(Stored items from a collection)
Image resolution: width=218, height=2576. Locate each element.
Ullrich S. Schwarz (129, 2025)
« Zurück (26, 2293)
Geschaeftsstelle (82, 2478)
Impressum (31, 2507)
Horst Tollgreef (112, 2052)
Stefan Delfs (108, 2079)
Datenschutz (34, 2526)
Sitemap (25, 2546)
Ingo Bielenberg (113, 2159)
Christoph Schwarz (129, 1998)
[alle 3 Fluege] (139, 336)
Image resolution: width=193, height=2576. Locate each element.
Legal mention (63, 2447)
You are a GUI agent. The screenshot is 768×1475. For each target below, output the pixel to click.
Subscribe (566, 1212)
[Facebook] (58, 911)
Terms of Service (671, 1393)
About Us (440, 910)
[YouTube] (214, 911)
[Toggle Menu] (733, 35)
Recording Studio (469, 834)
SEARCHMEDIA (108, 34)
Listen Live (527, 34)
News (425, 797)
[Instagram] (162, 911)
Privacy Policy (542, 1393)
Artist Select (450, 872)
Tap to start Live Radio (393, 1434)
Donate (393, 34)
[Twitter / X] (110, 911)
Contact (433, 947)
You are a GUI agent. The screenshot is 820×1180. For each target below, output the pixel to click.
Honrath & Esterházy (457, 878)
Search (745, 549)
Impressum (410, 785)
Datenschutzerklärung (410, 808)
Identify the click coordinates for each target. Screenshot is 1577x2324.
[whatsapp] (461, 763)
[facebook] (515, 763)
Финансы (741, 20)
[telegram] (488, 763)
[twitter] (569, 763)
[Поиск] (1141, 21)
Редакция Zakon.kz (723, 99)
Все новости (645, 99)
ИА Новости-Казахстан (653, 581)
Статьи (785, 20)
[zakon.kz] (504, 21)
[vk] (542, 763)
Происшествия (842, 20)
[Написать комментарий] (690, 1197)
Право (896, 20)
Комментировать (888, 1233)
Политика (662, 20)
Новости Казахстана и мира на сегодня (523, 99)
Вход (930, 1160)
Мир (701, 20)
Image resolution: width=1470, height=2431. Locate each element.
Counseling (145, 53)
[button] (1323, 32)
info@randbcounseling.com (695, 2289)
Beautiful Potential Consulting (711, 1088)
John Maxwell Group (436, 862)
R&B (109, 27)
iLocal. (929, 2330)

▶ [Task brief]:
Would you print exactly, and only, the lines of the data above from the line with "SEARCHMEDIA (108, 34)" through the line with "Search (745, 549)", inclusive?

▶ [Task output]:
SEARCHMEDIA (108, 34)
Listen Live (527, 34)
News (425, 797)
[Instagram] (162, 911)
Privacy Policy (542, 1393)
Artist Select (450, 872)
Tap to start Live Radio (393, 1434)
Donate (393, 34)
[Twitter / X] (110, 911)
Contact (433, 947)
You are a GUI agent. The screenshot is 820×1180. For each target below, output the pixel to click.
Honrath & Esterházy (457, 878)
Search (745, 549)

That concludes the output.